Tuesday, April 21, 2009

I'd gladly pay you 20% today for quality service you might not ever provide me...

Last night I posed a simple question on my Facebook: How much do you tip your hairdresser?

I seemed to have unwittingly opened a can of exploding opinions. 36 comments later I learned that the average tip was 20% - a little more if the service was stellar, a little less if it was so deserved.

However, a few comments shocked me - and these tended to be from the hairdressers themselves, like this one:

"As a HAIRDRESSER i feel 20% is norm anything above is awesome. And if you are giving a service, a tip IS expected! It's also called common courtsey."

Really? A tip is EXPECTED by you? How about the customer expecting good service FROM you? The last time I went to get my hair done I was left alone waiting several times. Now, I've been getting my hair cut, colored and styled since I was seventeen. I think I know the drill by now, so trust me when I say I can tell the difference between waiting for my color to set and waiting for you to answer the phone (once it was your mother!), assist walk-ins that wanted to use the tanning beds, and, oh yes, agree to cut the man's hair that will only take ten minutes.

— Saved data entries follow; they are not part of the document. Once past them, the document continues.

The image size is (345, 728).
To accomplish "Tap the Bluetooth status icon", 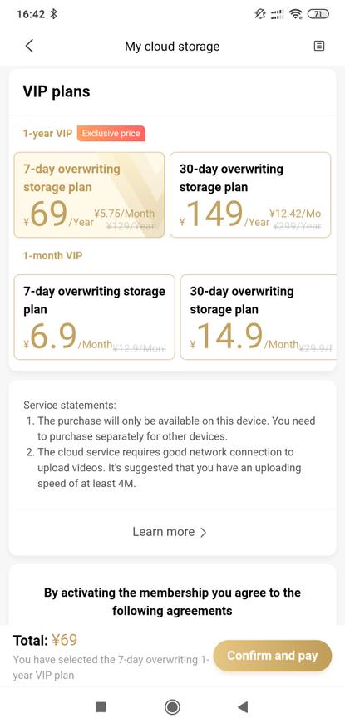I will [x=53, y=14].
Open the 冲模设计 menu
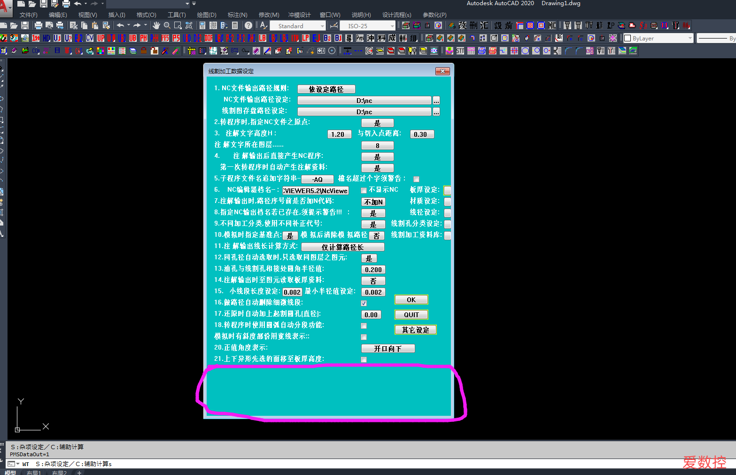Screen dimensions: 736x475 (x=300, y=15)
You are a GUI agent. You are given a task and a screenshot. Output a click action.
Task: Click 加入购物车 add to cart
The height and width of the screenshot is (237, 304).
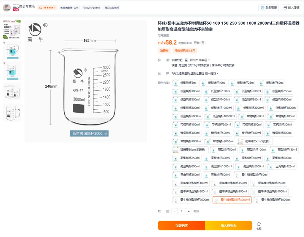229,226
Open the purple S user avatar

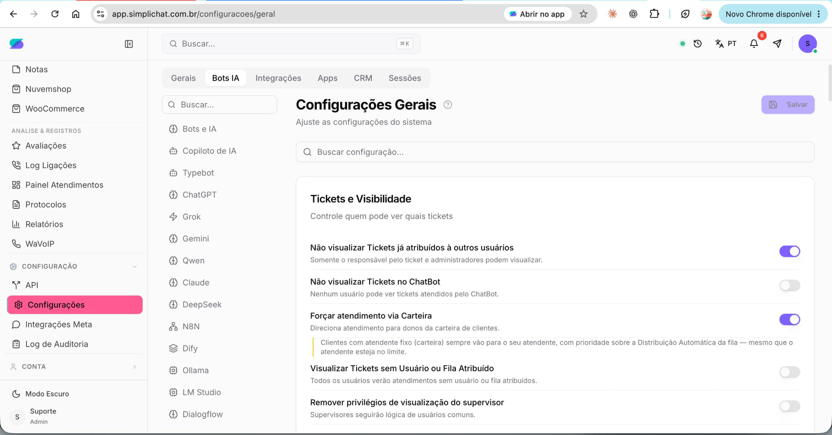(807, 43)
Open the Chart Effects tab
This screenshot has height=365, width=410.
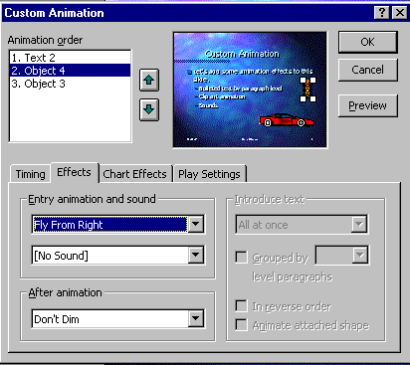click(134, 174)
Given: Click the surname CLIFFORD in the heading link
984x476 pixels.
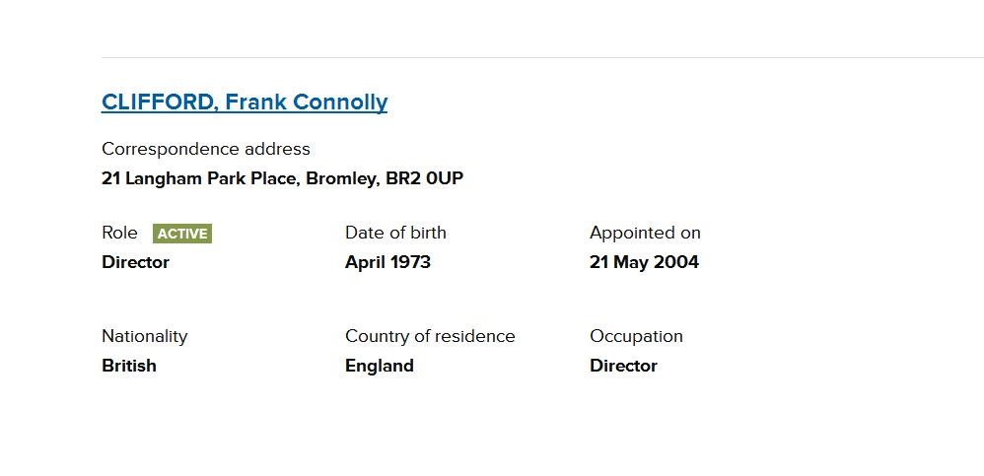Looking at the screenshot, I should [159, 102].
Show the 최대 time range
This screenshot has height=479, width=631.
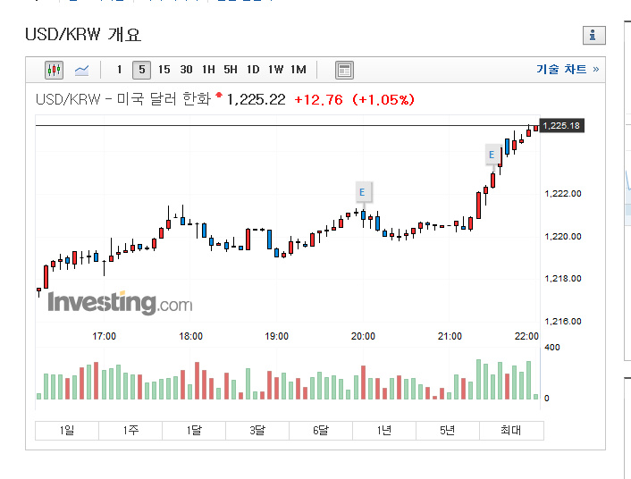(510, 431)
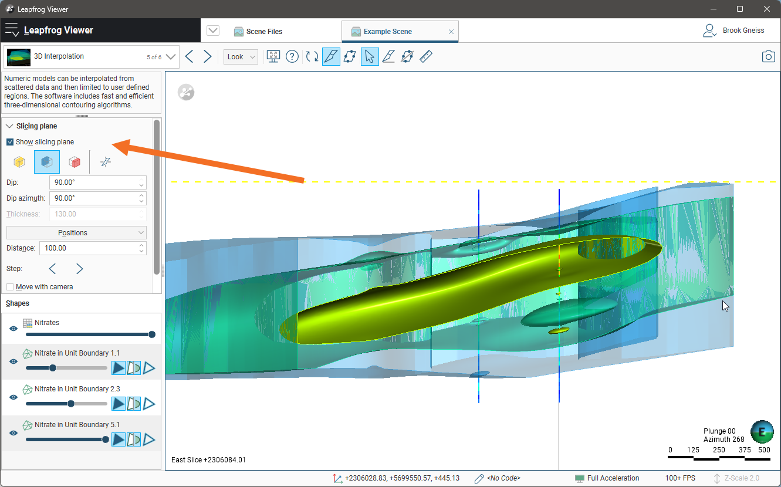Viewport: 781px width, 487px height.
Task: Hide the Nitrates layer using eye icon
Action: [13, 329]
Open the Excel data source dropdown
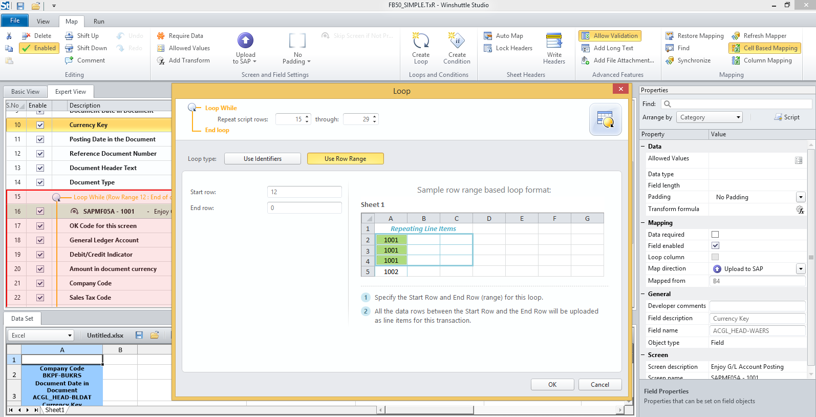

I didn't feel like I was getting the best service in the area, I felt like I was in your way and being a complete inconvenience to you. But, wait - didn't I execute common courtesy and call ahead to schedule this appointment so that you could set aside enough time to provide me such excellent service? I felt like I gave you ample time to plan out your stellar customer service plan, yet executed it was not.

What ever happened to "proove your worth?" You know, the idea that you bust your butt prooving you are an awesome employee and then you receieve a pay raise as recognition that you've done a great job and deserve more than what was previously given to you.

My Jellybean is notorious for asking for money BEFORE she does a job. It hasn't gotten her anywhere with me, but Big V fell for it once. The Bean wanted to borrow ten dollars. Of course she agreed to chores to complete in exchange... help give the dog a bath, clean out the car, and help shovel the driveway the next time it snowed. It took weeks to get her to 'pay up' and when she did, it was a most pathetic attempt. Whiney, miserable, "my hands are cold" -- she didn't follow her end of the bargain. This is what she agreed to - do it. She definately didn't do $10 worth of work, yet she expected that ten dollars when she wanted it.

Tell me, oh wise Hairdresser, when did it become a requirement for me to not only pay the cost meant to cover the expense of treatment on my hair, but also to pay you an additional 20% just because you want it? How about we compromise. You calculate a cost you'd like to charge because you expect it. This should cover your hair chemicals, taxes, time, etc. That will be what I pay you.... but if I don't like your service, then I won't go to you anymore.

And If I do like your service, I might pay you extra - a tip, if you will, to show my gratitude, to encourage you to do it again. Though by definition a tip is never legally required, and its amount is at the discretion of the person being served, I'll still throw in some extra if I feel you worked hard to show me that you can provide excellent service; something that shows you are above and beyond the rest.